この記事はAhrefs公式ブログの日本語訳です。
原文:Keyword Difficulty: How to Estimate Your Chances to Rank
(著者: Tim Soulo/ 原文の最終更新日:May 9, 2022)
※フルスピード註:この記事は2022年5月9日時点の記載をもとに翻訳しています。Ahrefs公式ブログの記事は今後追記・再公開されることがありますことをご了承ください。
ウェブサイトに大量のトラフィックをもたらすキーワードを見つけるのは簡単です。それよりも難しいのは、そのキーワードで自分のコンテンツがランクインする可能性を予測することです。
この問題を解決するために、AhrefsのようなSEOツールはキーワードに対し、0から100の「難易度」スコアを与えます。
しかし実際のところ、これらのスコアは絶対確実ではありません。
そこでこの投稿では、キーワード難易度の指標が持つ長所と短所を概説し、プロのSEO専門家が特定のキーワードでランクインする可能性を見積もる際に、どのような点に注目しているかを詳しく説明します。
キーワード難易度とは?
キーワード難易度(KD、Keyword Difficulty)は、特定のキーワードについてGoogle検索結果で最初のページにランクインするのがどれほど難しいかを推定するSEO指標です。これは0から100のスケールで測定され、後者の100はランクインが最も困難なスコアです。

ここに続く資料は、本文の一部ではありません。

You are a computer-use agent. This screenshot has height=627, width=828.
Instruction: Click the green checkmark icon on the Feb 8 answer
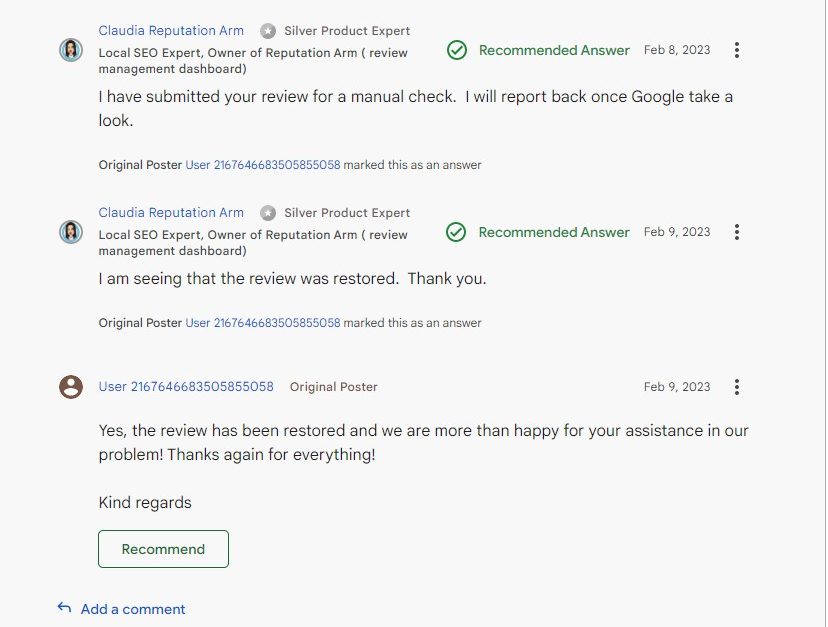457,50
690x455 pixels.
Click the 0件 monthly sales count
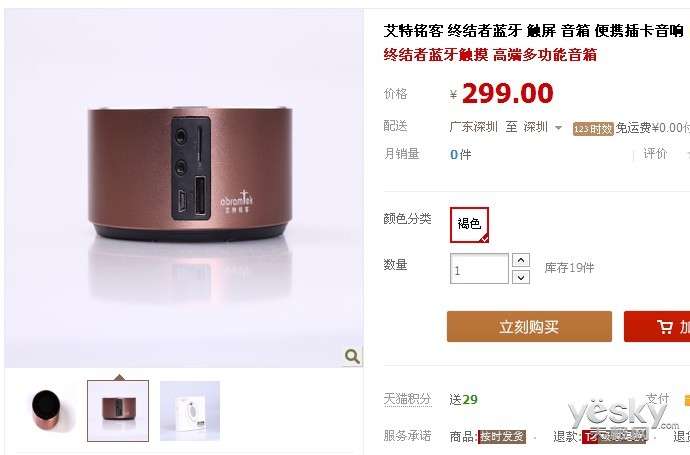click(x=460, y=154)
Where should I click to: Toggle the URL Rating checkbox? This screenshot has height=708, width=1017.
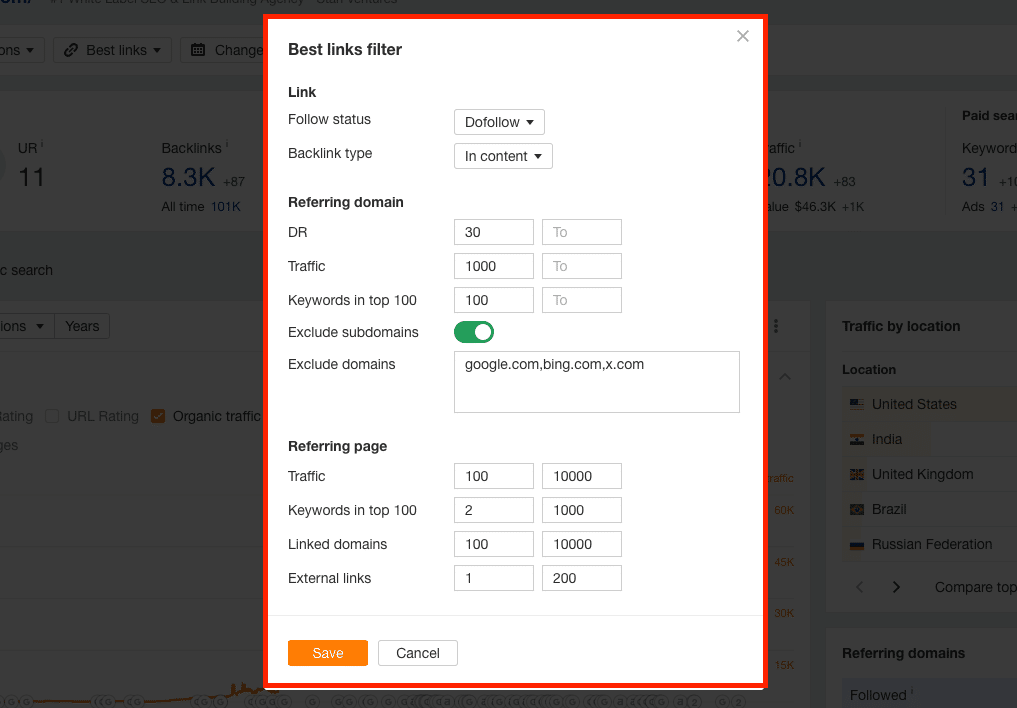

ただし、多くの SEO 専門家が「キーワード難易度」という用語を使用するときは、特定のSEOツールに備わる特定の指標ではなく、ランクインの難易度というより広い概念を指します。
指標としてのキーワード難易度
ほぼすべてのキーワード調査ツールにはキーワード難易度スコアがあります。これらのツールはすべて同じ0~100のスケールを使用しますが、それぞれの計算方法は異なります。
異なるSEOツールで同じキーワードについてキーワード難易度を確認すると、数値は大幅に異なります。
そのため、選択したSEO ツールによってランキングの難易度がどれぐらい正確に計算されるかを理解することが重要です。そうすることで初めて、その情報に基づいた意思決定を行うことができます。
Ahrefsでは、KDの計算に簡単な方法を使用しています。キーワードの上位10位のランキングページを抽出し、それぞれのページにリンクされているWebサイトの数を調べます。キーワードの上位ページにあるリンクが多いほど、KDスコアは高くなります。とてもシンプルで、とても実践的です。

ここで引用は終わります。